Natural cubic splines require the selection of a degree of freedom. For the price of Litecoin, I found the optimal degree of freedom through cross-validation: selecting an appropriate quantum of 174 knots as predictor dates. The result shows less variance at the edges compared to cubic B-splines, but the R2 on the testing dataset is slightly worse.
Finally, I implemented smooth splines, minimizing the mean squared error while penalizing price changes.
Smooth splines seem to be the most suitable piecewise interpolation for Litecoin prices.

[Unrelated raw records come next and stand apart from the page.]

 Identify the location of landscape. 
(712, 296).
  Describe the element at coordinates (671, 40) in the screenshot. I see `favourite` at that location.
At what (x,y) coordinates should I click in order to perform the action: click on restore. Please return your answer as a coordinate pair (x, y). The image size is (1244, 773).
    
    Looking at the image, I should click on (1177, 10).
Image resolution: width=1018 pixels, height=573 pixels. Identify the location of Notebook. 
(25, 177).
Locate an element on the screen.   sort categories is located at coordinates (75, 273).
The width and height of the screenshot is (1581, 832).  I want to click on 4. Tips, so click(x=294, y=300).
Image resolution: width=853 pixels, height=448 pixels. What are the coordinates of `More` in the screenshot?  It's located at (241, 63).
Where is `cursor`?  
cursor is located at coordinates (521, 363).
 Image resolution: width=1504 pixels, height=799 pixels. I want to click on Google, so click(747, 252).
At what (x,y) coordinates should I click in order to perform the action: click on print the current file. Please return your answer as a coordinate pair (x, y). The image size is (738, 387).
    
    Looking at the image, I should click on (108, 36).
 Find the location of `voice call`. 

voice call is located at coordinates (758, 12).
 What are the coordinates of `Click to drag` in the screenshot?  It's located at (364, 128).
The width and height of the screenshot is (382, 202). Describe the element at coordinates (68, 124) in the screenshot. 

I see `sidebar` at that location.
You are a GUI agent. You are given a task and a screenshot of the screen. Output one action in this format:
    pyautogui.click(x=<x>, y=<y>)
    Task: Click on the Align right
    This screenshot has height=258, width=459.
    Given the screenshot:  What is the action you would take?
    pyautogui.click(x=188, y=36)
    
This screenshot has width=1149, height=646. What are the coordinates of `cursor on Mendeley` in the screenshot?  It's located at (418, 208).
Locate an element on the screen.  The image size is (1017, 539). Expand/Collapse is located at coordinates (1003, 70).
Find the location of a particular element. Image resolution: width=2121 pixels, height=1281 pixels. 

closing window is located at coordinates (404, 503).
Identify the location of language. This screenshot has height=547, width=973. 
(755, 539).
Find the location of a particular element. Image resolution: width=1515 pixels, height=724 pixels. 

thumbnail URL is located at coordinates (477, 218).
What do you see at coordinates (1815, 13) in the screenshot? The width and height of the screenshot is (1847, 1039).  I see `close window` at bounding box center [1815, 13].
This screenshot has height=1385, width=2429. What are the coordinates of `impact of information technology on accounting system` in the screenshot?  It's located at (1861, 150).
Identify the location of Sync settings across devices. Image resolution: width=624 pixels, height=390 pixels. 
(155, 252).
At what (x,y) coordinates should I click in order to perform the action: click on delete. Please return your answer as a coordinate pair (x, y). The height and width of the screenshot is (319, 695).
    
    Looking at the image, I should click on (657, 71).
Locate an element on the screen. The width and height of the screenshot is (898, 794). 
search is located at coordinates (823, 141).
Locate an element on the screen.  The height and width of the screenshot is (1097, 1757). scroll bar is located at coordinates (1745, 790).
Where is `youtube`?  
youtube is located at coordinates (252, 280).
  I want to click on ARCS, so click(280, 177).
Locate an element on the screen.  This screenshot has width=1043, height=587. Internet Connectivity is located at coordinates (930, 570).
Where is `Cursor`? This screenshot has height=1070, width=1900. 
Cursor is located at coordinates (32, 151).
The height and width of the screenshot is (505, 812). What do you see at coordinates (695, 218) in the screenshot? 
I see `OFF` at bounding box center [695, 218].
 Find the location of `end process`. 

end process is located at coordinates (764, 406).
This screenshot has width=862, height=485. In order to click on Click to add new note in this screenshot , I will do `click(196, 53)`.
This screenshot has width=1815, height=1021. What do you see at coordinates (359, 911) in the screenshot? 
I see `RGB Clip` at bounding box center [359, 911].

This model achieved the best R2 value obtained so far on the testing dataset.
The exciting part of the cubic spline model is how it infers beyond the range of data used to train the model.
According to the renowned statistician Rob Jhyndman, known for working with predictions and time series, cubic smoothing spline models can serve as equivalent models to ARIMA models in forecasting, but their parameter space is limited. Rob claims that spline models provide a smooth historical trend along with a linear prediction function.
I invite you to further experiment with this idea. My computer code can be viewed online in Jupyter Python/R Notebook format.
Google Colab Notebook used in this article
Digital currencies and cryptocurrencies, such as Litecoin, are among the most controversial and complex technological innovations in the modern global economy. This article aims to use a less popular approach: cubic splines to predict the changes in Litecoin prices.